Convenience class for calculating measures.

Parameters:

• phi (callable()) – Potential function.

• segments (sequence of int) – Integration limits. For n = len(segments) integration will be performed over ranges (segments[0], segments[1]), (segments[1], segments[2]), ..., (segments[n-2], segments[n-]])

• quad_kws (mapping, optional) – Extra arguments to analphipy.utils.quad_segments()

Methods:

secondvirial(beta[, err, full_output])	Calculate second virial coefficient.
secondvirial_dbeta(beta[, err, full_output])	Calculate beta derivative of second virial coefficient.
boltz_diverg_js(other, beta[, beta_other, ...])	Jensen-Shannon divergence of the Boltzmann factors of two potentials.
mayer_diverg_js(other, beta[, beta_other, ...])	Jensen-Shannon divergence of the Mayer f-functions of two potentials.

secondvirial(beta, err=False, full_output=False, **kws)

Calculate second virial coefficient.

Parameters:

• beta (float) – Inverse temperature.

• err (bool, optional) – If True, return error.

• full_output (bool, optional) – If True, return extra information.

• **kws – Extra arguments to analphipy.utils.quad_segments()

Returns:

• B2 (float) – Value of second virial coefficient.

• error (float, optional) – Total integration error.
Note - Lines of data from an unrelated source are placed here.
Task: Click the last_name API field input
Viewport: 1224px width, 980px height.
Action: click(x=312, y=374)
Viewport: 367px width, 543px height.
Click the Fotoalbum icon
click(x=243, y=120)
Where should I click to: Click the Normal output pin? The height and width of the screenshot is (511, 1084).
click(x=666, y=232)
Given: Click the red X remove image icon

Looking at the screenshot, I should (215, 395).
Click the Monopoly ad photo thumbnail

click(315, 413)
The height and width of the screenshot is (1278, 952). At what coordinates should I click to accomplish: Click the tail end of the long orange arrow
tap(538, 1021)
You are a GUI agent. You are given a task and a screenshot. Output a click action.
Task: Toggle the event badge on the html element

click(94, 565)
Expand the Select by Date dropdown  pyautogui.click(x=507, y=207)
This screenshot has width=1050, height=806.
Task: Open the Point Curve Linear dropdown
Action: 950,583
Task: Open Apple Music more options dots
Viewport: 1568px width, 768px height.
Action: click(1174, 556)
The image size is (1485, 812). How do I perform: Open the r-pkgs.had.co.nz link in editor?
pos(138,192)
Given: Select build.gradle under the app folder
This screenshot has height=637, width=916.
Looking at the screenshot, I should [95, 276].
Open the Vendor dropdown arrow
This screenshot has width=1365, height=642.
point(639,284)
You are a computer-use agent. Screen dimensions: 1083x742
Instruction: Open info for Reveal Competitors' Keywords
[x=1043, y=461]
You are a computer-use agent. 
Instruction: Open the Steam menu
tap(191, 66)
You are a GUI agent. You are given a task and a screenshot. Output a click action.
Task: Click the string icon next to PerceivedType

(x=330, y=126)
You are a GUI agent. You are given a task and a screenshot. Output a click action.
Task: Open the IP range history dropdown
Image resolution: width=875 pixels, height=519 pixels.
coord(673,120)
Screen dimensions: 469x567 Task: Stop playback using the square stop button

Returned if err or full_output are True.

• outputs (object) – Output(s) from scipy.integrate.quad(). Returned if full_output is True.

See also

secondvirial

secondvirial_dbeta(beta, err=False, full_output=False, **kws)

Calculate beta derivative of second virial coefficient.

Parameters:

• beta (float) – Inverse temperature.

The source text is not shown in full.